So it's not listening with the ears. It's not trying to hear sounds. It's really, um, almost a state of waiting, right? It's a state of holding open a kind of pregnant space into which something can emerge that has its own initiative, right? It has its own energy. The text also talks about it as or compares it to a hen brooding on its eggs.

Right. And in brooding on its eggs and, and, and sitting the eggs, it generates the quality of heat. But it's not physical heat, right? It's the heat that comes from listening, of paying deep attention. And even when the hen goes away from the eggs, it's still listening, says the text, deeply.

And there's a sense that that listening fertilizes the eggs, and at the same time allows them to be what they are and not something imposed. There's a holding open for what really is there and, and what can be allowed in a sense to emerge in its own in its own form. And it's really lovely.

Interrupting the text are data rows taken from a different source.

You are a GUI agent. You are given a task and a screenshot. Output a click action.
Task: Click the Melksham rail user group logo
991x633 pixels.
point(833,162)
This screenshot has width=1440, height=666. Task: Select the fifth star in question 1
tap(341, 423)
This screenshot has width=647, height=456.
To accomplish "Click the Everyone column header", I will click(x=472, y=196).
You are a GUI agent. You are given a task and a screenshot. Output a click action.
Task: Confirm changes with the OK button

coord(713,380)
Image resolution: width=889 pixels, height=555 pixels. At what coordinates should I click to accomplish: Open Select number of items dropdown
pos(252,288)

It's really lovely. And in fact, it's interesting because this idea of brooding. Is an idea that Jung talks about in his work on symbols of transformation collected works five, he talks about introversion as an act, not as a temperament, not being an introvert, but the introversion of energy. And he talks about it as brooding, a kind of accumulating of heat, and in directing the energy within, something takes shape.

And in fact, he uses the language of, , something becomes fertilized, right? He says, through introversion, as numerous historical witnesses testify, One is fertilized, inspired, regenerated, and reborn. So it's that kind of energy, that listening. Yeah,

hearing you speak of this and again, reading this text, I, again, it resonated so much with my experience in, in the therapeutic room on both sides of both chairs, really, but that type of, that type of waiting and that type of pregnancy and that type of Like being this active passivity or the brooding or the eggs, warming the eggs, it's it's very present,

I can imagine Jung sort of trying to find a language for this experience. And as you say, he had found his language, he had done symbols of transformation, but here also finding language for this very particular type of experience.

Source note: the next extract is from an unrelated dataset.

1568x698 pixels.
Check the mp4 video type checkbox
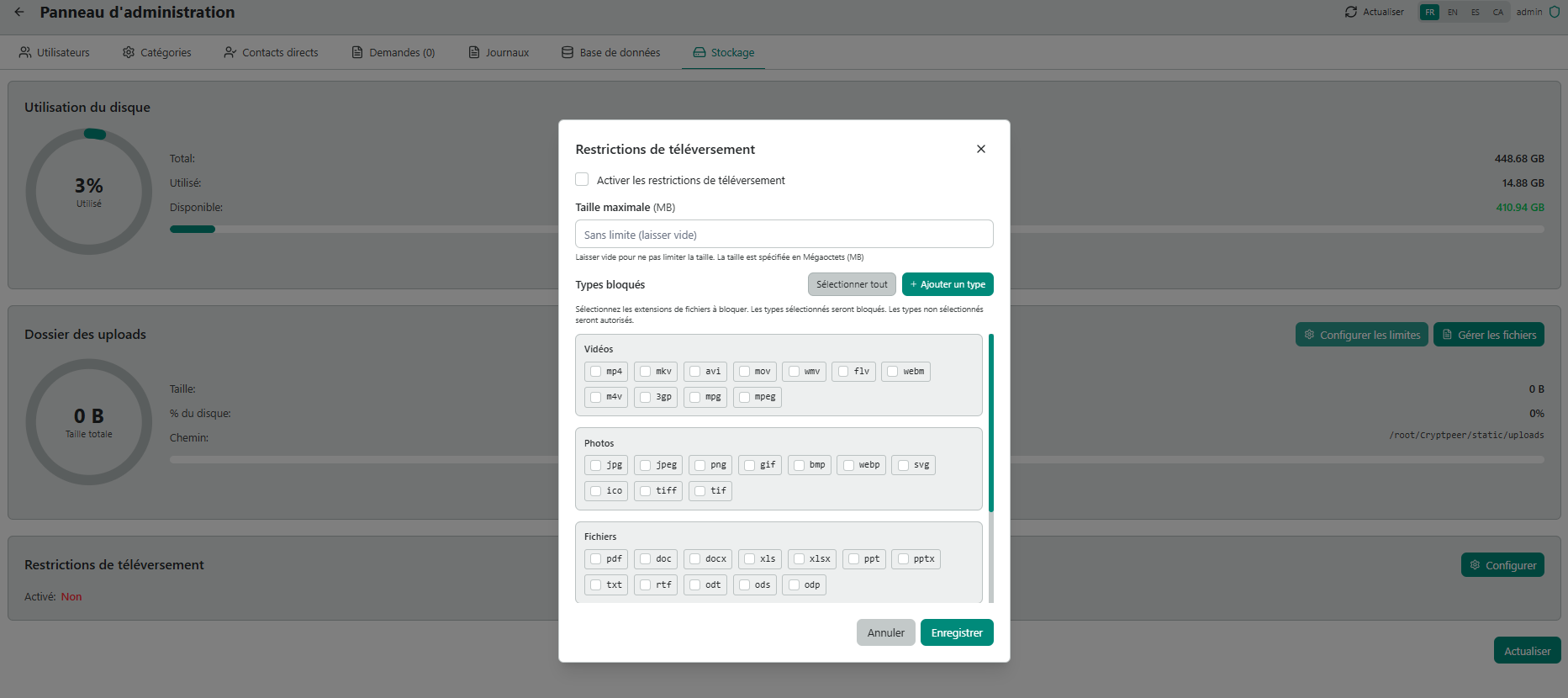[595, 371]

Where do we go to find this type of language to try to somehow describe experiences like this. You're right, how do you find the language? It's so important to, the image says so because the experience And I think therapy is the, is the perfect experience where you're kind of waiting on something that is separate from whatever good ideas you might have or whatever kind of your own frame of reference might want to impose.

And that can be a very It can be a challenging moment. It can be challenging to wait in that space in a kind of not knowing what's going to come forward and it requires a lot of, Patience and even courage to sit in those spaces.

You're right. At times I feel, you know, maybe from the outside Jungian psychology or Jungian psychotherapy seems like, you know, yeah, I don't know, explosive material archetypes and imagery, you know, we have the great imagery of Jung, you know, like, wow, aesthetically, it's so well. It's a lot. It's a very, the static.

But again, yeah, coming back, I mean, you know, I do my particular form of Jungian analysis. But those experiences, what really makes it work, it has more to do with entering this meditation with oneself or with another person and meeting in that space. When, you know, You, you, yeah, things start to work, energy starts to work, and then, of course, the imagery can get very dramatic and, but holding that empty space and working with that empty space and trying to put language to that.

Yes. What is being formatted for, seems to be where, where the actual development is happening. Without question. It, it, I'm convinced more and more that it happens in those spaces, beyond the words and even beyond the images. The images are helpful and like you say, they can get dramatic, but those silences, those places where people feel met are so.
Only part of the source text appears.